Helicopters do in fact use this principle to hover with far less power than would be required if they used an airplane propeller. A Cessna and an R22 have similar powerplants, but a Cessna couldn't dream of hanging from its prop.
Yup - we were going to go with one of those on the Blackbird, but JB brought up all these silly problems about the height of the pylons, cost of fiberglass - blah, blah, blah.... : )
So what have you guys done with dennis? Did he just slink away quietly because he figured out he's probably wrong - but still doesn't quite understand it.
Oops, pressed wrong button and the message went out before I'd written the rest.
The thrust you get is equal to the rate of change of impulse, and this corresponds to the air speed difference (output air speed minus input air speed) multiplied by the rate at which mass is put through the prop.
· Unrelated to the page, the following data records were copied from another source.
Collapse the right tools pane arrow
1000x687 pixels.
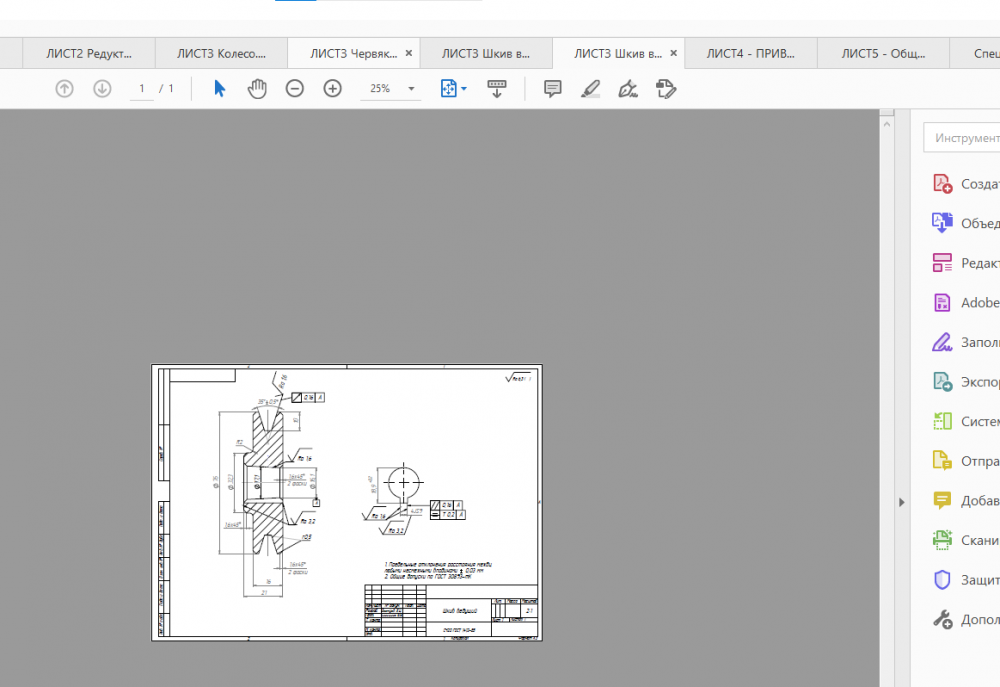pos(901,502)
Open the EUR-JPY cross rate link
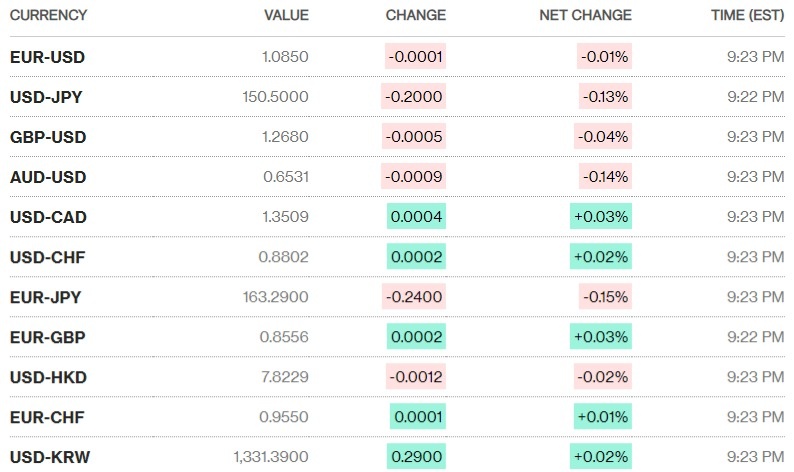794x472 pixels. coord(46,297)
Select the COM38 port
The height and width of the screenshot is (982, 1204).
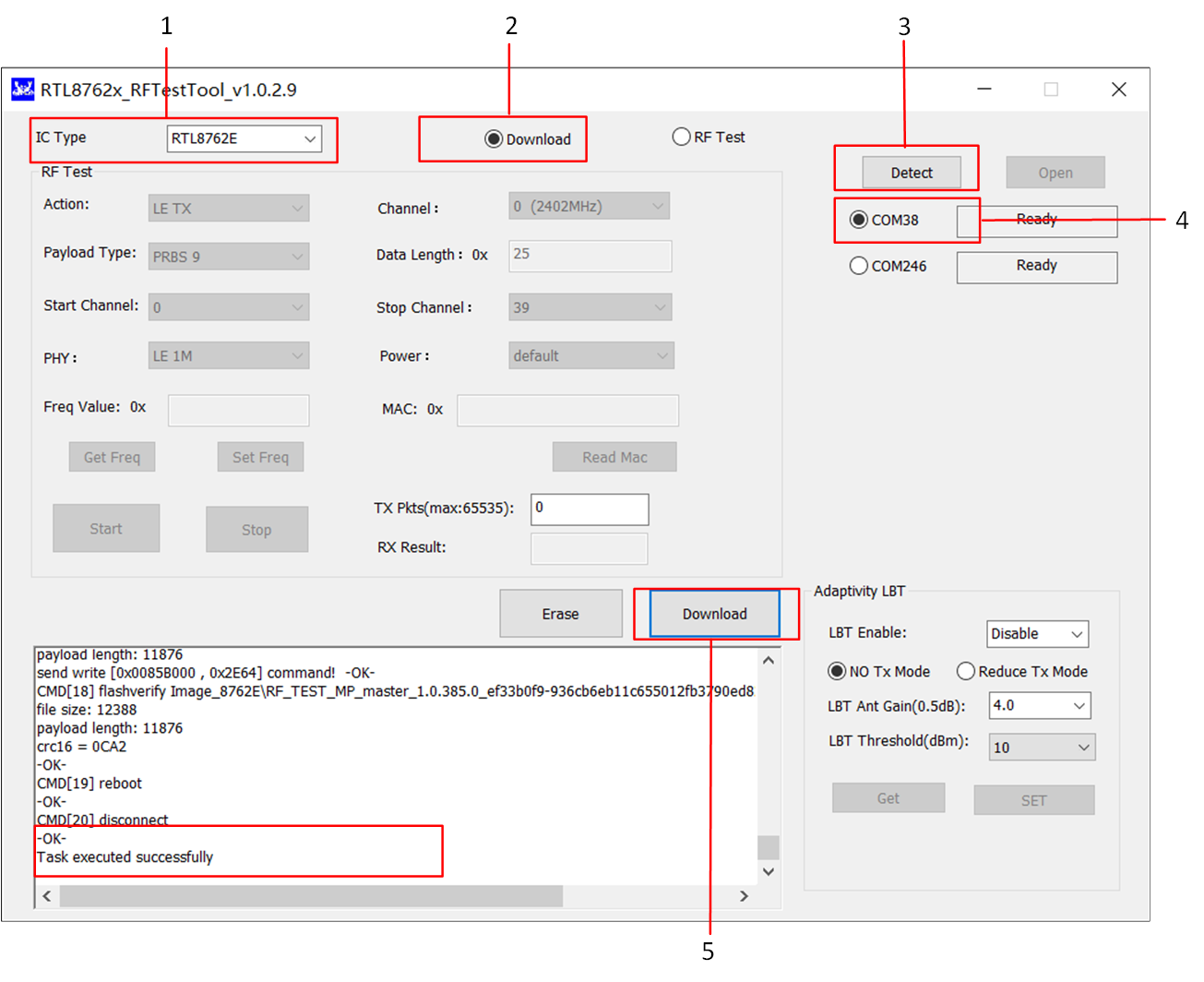click(859, 220)
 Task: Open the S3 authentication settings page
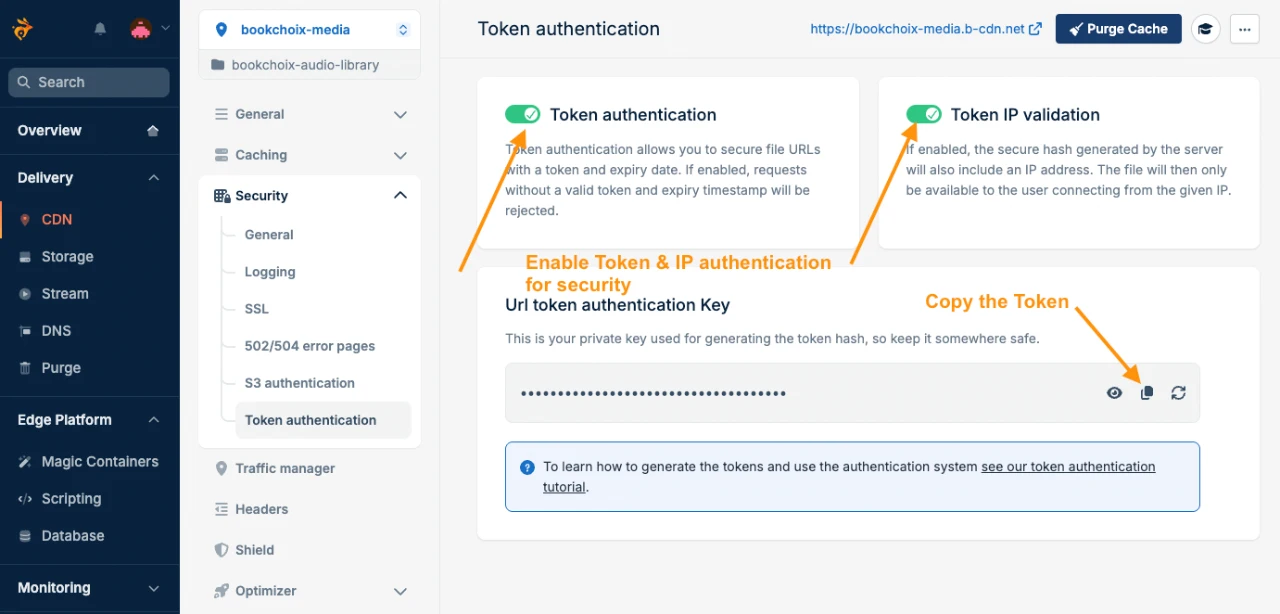click(x=299, y=382)
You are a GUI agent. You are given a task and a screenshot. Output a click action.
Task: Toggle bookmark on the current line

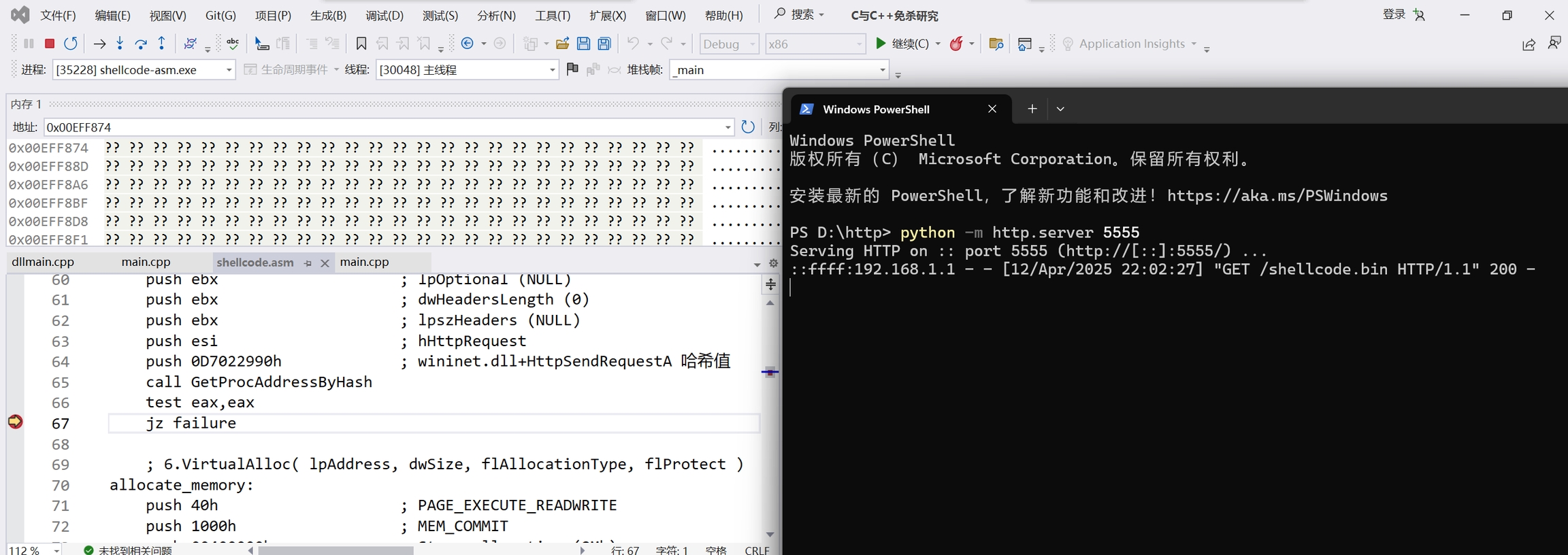(x=361, y=44)
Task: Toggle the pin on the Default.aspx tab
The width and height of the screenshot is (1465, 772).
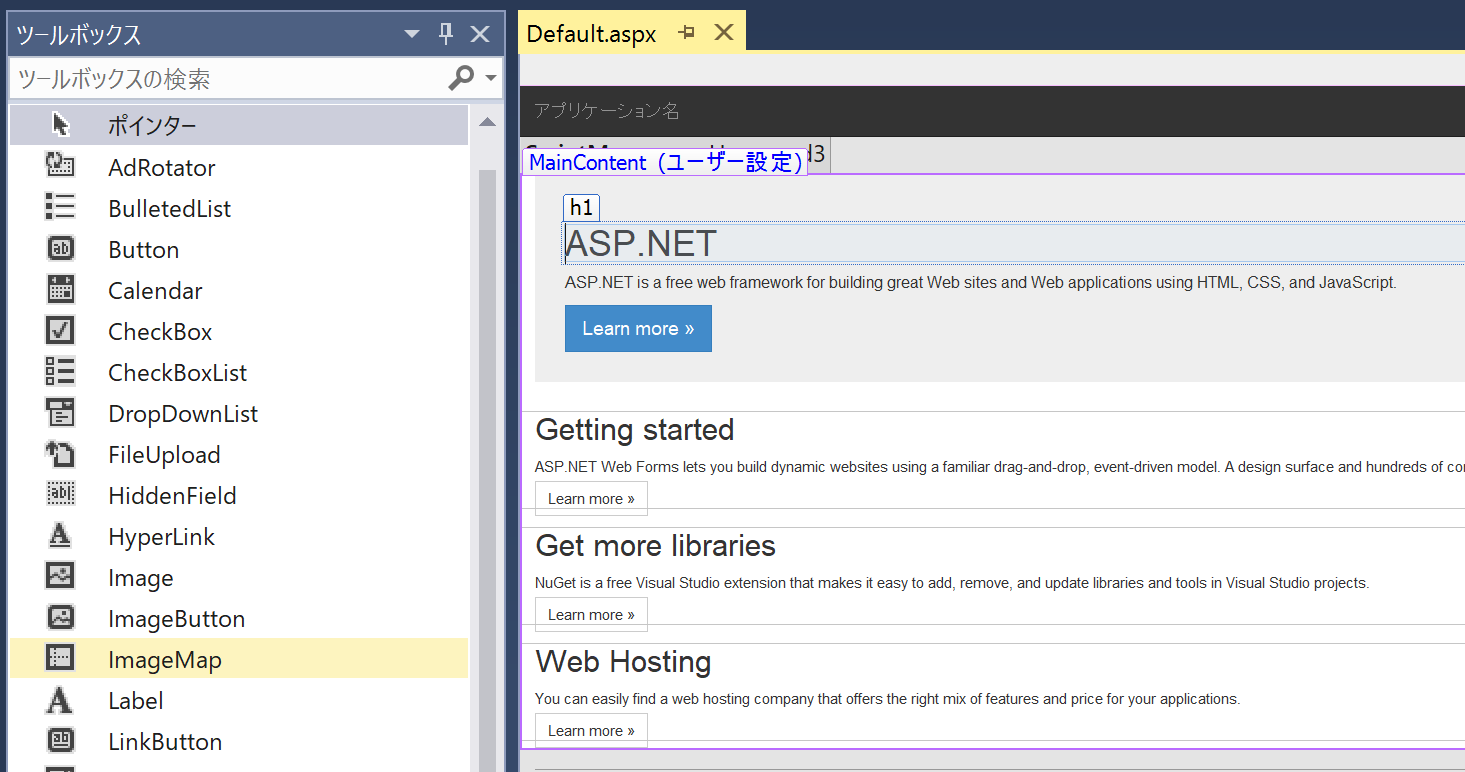Action: 686,30
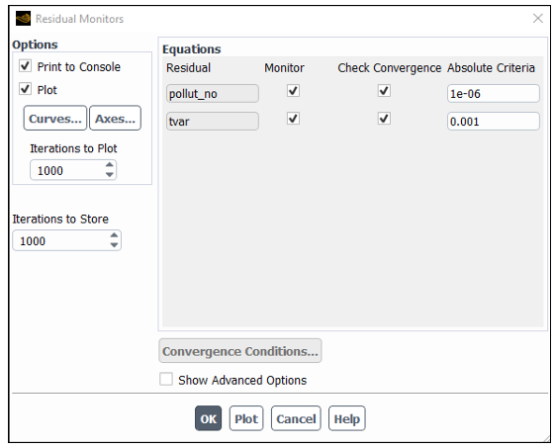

This means that to get a particular thrust value, you can either put through one particular quantity of air per second at one particular speed difference, or alternatively you can put through k times that quantity at 1/k times the air speed difference, for any real positive k.
This impinges on the power requirement, which is equal to the difference in the input and output airs' kinetic power.
I concede that this shows that in principle the power needed to produce a given amount of thrust can be made as small as we want by making the output air speed as small as we like. Unfortunately the mass throughput required per unit of time is now equal to thrust/v2, which means that if we wanted to reduce the power to zero, we'd need to put through an infinite amount of mass each second.
This is clearly unachievable, and so I must reject your analogy with the two-by-four plank leaning against the wall, until such time as you can produce a 2X4 of infinite length and zero density. :-)
Depends what you mean by perfect. You merely stipulated that the components (propeller, motor, generator) should initially be 100% efficient. A propeller is 100% efficient if the mechanical power you put into it from the motor matches the power which comes out, which is represented by the difference between the before and after kinetic energies of the air being put through per unit of time. I did not expect it would necessarily have to have infinite size. If input and output power are zero, its efficiency is 0/0 which is undefined. How can you say it's 100%? Hardly a perfect world!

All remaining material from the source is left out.